Although I enjoyed learning about computer software and hardware, along with developing my skills as a programmer, I faced an internal war every time I stepped into the lab each week. I felt like an outlier in the group and was constantly questioning myself and my abilities. I would not offer my code up for projects and would let less qualified males take credit for my work. I was constantly questioning my place in the world of computing. If there weren't other girls attending the club, maybe it was because boys were better at it, I thought. Perhaps, this is a pointless battle, and all the work I was putting into developing skills at the club was for nothing? I was discouraged and felt like an imposter among the group, trying to avoid the inevitable: that I was not good enough. Unfortunately, this was the first of many times I felt unwelcome, as a woman, in the world of science.
As I progressed through school, I worked hard in all my courses, especially in the science-based ones.
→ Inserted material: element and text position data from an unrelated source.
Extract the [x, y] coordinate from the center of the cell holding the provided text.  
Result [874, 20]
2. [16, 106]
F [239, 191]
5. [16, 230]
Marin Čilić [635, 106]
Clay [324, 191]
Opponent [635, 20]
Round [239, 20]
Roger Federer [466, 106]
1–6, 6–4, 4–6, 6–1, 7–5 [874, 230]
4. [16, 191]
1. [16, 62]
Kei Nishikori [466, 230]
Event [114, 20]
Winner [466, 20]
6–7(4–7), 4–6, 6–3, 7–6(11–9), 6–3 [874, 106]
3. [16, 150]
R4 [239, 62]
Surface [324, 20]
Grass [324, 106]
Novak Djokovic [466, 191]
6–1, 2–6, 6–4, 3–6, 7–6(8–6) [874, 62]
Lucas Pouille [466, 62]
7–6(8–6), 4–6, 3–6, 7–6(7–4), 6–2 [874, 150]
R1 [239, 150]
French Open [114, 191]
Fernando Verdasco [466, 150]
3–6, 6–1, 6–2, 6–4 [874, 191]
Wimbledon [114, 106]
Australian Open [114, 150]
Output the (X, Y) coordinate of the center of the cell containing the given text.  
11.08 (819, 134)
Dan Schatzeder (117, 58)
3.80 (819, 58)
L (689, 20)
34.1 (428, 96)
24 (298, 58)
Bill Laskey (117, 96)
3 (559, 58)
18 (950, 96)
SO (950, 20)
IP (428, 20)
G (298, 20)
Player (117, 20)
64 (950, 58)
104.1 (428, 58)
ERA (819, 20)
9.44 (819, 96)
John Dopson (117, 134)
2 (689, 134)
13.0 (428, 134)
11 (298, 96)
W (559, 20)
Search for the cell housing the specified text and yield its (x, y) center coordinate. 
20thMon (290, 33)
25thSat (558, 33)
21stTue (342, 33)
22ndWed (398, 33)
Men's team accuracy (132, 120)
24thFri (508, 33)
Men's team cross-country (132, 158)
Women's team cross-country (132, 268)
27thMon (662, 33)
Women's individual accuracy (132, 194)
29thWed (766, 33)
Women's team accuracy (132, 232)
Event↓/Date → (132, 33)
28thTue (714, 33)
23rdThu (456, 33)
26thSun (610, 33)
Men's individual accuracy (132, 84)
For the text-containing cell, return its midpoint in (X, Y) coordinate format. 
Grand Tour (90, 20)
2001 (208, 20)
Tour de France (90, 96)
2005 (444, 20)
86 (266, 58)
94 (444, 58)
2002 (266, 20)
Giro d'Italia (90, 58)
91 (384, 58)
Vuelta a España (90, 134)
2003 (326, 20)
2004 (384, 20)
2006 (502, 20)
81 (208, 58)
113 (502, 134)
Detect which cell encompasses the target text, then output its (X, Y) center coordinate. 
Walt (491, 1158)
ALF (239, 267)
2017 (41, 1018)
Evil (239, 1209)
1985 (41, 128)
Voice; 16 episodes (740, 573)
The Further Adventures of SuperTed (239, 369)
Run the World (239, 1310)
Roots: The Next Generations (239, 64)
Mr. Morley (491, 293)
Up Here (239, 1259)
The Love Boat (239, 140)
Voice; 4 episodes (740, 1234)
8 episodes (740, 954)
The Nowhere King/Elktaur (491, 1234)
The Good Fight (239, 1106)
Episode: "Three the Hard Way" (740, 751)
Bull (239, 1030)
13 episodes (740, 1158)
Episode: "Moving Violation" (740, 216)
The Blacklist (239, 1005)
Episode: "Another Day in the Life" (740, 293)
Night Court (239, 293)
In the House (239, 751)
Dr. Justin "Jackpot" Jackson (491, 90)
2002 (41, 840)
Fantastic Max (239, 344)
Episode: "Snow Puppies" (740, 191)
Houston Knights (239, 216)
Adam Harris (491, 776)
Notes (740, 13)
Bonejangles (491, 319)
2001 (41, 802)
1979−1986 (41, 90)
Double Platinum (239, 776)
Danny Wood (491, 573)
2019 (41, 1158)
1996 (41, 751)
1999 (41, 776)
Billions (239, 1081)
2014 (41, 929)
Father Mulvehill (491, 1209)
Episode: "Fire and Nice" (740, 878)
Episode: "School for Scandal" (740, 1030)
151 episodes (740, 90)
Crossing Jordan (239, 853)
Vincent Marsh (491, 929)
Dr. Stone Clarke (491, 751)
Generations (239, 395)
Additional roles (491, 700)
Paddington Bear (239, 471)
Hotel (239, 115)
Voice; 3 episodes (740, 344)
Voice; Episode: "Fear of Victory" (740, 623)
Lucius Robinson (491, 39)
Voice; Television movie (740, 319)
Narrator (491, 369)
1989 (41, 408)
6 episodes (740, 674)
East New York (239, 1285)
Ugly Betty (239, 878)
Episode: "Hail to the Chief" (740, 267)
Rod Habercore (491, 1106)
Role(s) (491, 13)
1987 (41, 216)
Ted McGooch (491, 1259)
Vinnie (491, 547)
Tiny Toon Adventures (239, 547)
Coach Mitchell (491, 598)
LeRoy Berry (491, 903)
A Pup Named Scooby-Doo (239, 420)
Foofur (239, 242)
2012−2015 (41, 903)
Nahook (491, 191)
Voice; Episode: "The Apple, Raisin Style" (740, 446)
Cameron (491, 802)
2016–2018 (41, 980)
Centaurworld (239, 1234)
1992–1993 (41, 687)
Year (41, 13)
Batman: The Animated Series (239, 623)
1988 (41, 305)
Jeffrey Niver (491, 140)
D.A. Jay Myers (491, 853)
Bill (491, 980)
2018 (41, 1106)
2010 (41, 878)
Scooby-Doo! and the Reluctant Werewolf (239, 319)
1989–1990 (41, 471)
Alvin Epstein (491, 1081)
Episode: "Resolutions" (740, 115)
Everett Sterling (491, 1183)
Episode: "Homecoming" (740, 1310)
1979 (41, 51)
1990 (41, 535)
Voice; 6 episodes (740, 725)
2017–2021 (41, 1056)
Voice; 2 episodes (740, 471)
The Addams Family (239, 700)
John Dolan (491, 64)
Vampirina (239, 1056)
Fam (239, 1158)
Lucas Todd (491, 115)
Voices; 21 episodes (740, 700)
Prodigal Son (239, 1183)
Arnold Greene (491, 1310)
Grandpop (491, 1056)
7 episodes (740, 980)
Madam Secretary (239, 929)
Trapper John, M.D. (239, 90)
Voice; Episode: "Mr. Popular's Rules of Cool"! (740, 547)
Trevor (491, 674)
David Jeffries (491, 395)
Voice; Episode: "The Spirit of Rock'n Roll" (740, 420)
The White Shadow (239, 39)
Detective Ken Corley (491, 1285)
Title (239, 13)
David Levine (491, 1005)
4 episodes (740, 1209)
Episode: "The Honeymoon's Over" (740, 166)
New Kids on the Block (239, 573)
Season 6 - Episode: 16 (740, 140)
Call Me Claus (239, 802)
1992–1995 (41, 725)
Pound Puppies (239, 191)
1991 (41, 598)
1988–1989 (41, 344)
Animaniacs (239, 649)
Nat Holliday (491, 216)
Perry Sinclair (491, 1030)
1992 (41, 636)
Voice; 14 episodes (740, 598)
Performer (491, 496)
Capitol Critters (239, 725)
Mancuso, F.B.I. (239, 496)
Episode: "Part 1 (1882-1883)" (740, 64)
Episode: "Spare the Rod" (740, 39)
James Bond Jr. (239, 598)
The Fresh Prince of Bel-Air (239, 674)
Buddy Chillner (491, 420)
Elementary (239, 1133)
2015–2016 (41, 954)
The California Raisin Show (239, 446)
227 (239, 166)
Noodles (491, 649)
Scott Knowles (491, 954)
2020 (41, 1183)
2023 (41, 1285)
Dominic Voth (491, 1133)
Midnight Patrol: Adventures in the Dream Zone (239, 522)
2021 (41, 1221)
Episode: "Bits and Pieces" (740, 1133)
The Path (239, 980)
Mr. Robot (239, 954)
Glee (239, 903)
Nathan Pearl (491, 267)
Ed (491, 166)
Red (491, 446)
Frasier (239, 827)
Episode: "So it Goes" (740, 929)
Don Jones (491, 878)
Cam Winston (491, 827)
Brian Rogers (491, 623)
Since the computer science club, I was determined to prove my worth. I did not have many positive role models of women in science until my sophomore year of high school.
One day I stumbled upon two opportunities at the local university to get me connected with empowered women. I sent emails to multiple groups, and it took lots of courage to reach out to people who were so talented and well respected within the science community. In the fall of my junior year, I started a co-op at a lab associated with the university. This lab was unique and stood out to me since it was run by a fierce woman who had broken down barriers in the science world. 75% of her lab was made up of female workers, who were very welcoming and offered immeasurable advice. I got to work alongside these professionals and harnessed connections within the academic community. This time I did not feel out of place, but accepted.
Additionally, I became the executive member of a university organization interested in promoting equity in science and was founded on the principles of motivating, encouraging, and supporting all women engaged in science-related careers. After being engulfed in this tight-knit community of women supporting one another, I now feel confident and self-assured, ready to face the male dominance in the field of science. This time, I will not back down, but speak out and show my worth.
My advice to those who have found themselves in a similar situation as me is not letting the world dictate what you love. Everyone inevitably faces barriers in their life, but what you can do is find ways to break down these barriers and push full force ahead. It won't be easy and will take strength to do so. I still haven't broken down my barrier, and I will face many more in my life, so embrace the struggle and move forward.